KO came, and so did the flares from the Lower Bridgford. Yes, they were a little exciting, adding some Euro hoolie ‘glamour’ to the World Famous. They were also bloody annoying causing the game to be disrupted, not to mention dangerous. SHOUT OUT to the Fenerbahçe fella who showed his D***y kit underneath his home shirt.

Forest won’t fuck this up, right? Erm… The first Fenerbahçe goal was a right cock up. No surprises that Morato was involved. I love the masculinity, I love the neck tattoos. I don’t love the AWOL defending that led to a two on one breakaway.

Murillo meanwhile is no left back. We missed the stability of Sangare in midfield holding it all together. Lucca should either be sent back to Italy, or on a season end loan to Grimsby. We’re playing with ten men whilst he is on the pitch.

HT came, and it was time for the Big Boys. FOUR subs after the break suggested that the home dressing room at HT must have been a bit lively. I liked the reaction and immediate change. I didn’t like the pen given to Fenerbahçe before I even had the chance to finish my second half rendition of Mull.

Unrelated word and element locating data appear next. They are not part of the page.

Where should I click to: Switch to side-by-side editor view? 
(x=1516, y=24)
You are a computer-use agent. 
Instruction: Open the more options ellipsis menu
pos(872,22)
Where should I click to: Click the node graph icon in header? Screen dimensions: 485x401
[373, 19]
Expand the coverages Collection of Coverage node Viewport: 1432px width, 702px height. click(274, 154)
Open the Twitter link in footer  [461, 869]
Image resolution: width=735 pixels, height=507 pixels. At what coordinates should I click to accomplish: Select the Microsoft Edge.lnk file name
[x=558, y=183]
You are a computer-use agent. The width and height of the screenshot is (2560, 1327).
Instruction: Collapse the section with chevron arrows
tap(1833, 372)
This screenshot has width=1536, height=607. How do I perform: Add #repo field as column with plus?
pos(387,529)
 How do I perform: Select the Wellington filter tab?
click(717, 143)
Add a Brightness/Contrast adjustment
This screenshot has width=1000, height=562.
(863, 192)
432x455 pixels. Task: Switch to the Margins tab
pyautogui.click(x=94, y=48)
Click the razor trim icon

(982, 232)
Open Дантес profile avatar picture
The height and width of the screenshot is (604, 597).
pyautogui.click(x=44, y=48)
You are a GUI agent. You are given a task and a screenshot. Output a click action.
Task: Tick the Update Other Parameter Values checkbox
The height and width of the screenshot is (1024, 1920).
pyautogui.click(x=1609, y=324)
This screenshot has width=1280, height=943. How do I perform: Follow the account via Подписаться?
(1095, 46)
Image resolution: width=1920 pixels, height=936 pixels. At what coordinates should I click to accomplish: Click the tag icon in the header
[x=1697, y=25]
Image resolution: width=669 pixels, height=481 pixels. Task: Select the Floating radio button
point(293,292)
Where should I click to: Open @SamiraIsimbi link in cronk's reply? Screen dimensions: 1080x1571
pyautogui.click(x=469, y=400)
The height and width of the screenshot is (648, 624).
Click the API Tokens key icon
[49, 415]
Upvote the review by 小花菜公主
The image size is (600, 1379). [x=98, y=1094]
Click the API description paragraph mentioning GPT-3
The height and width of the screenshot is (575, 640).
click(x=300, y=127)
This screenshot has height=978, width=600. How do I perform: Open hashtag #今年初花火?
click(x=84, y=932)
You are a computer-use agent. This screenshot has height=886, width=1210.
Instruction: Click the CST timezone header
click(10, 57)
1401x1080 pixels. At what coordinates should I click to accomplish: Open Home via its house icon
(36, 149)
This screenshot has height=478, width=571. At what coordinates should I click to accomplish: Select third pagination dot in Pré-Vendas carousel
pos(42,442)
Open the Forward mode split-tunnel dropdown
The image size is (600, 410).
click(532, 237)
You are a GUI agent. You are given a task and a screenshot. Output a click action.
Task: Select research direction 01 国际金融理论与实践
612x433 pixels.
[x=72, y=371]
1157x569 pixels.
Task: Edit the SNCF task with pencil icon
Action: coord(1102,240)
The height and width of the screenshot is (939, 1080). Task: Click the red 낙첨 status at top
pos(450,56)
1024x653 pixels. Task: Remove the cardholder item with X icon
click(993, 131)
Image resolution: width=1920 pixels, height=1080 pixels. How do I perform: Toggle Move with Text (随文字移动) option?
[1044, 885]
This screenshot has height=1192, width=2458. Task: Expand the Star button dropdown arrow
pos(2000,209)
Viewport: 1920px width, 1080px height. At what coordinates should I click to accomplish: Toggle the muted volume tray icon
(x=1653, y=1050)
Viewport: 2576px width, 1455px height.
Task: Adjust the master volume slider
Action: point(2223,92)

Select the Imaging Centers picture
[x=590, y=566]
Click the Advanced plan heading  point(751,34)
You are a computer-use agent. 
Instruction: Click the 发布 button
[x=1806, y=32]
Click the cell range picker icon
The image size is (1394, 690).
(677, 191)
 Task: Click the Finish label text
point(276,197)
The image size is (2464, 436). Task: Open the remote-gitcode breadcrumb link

I had a very bad feeling about this. You could feel the nervousness in the crowd come across on the telly. Cliche, cliche - the next goal was vital. Thank chuff for CHO stepping up and putting an end to the tie. This should have been a stroll for Forest at the World Famous. With PL relegation also heavy on our mind, I can’t but help think that Europe is going to continue to stretch us, rather than excite us.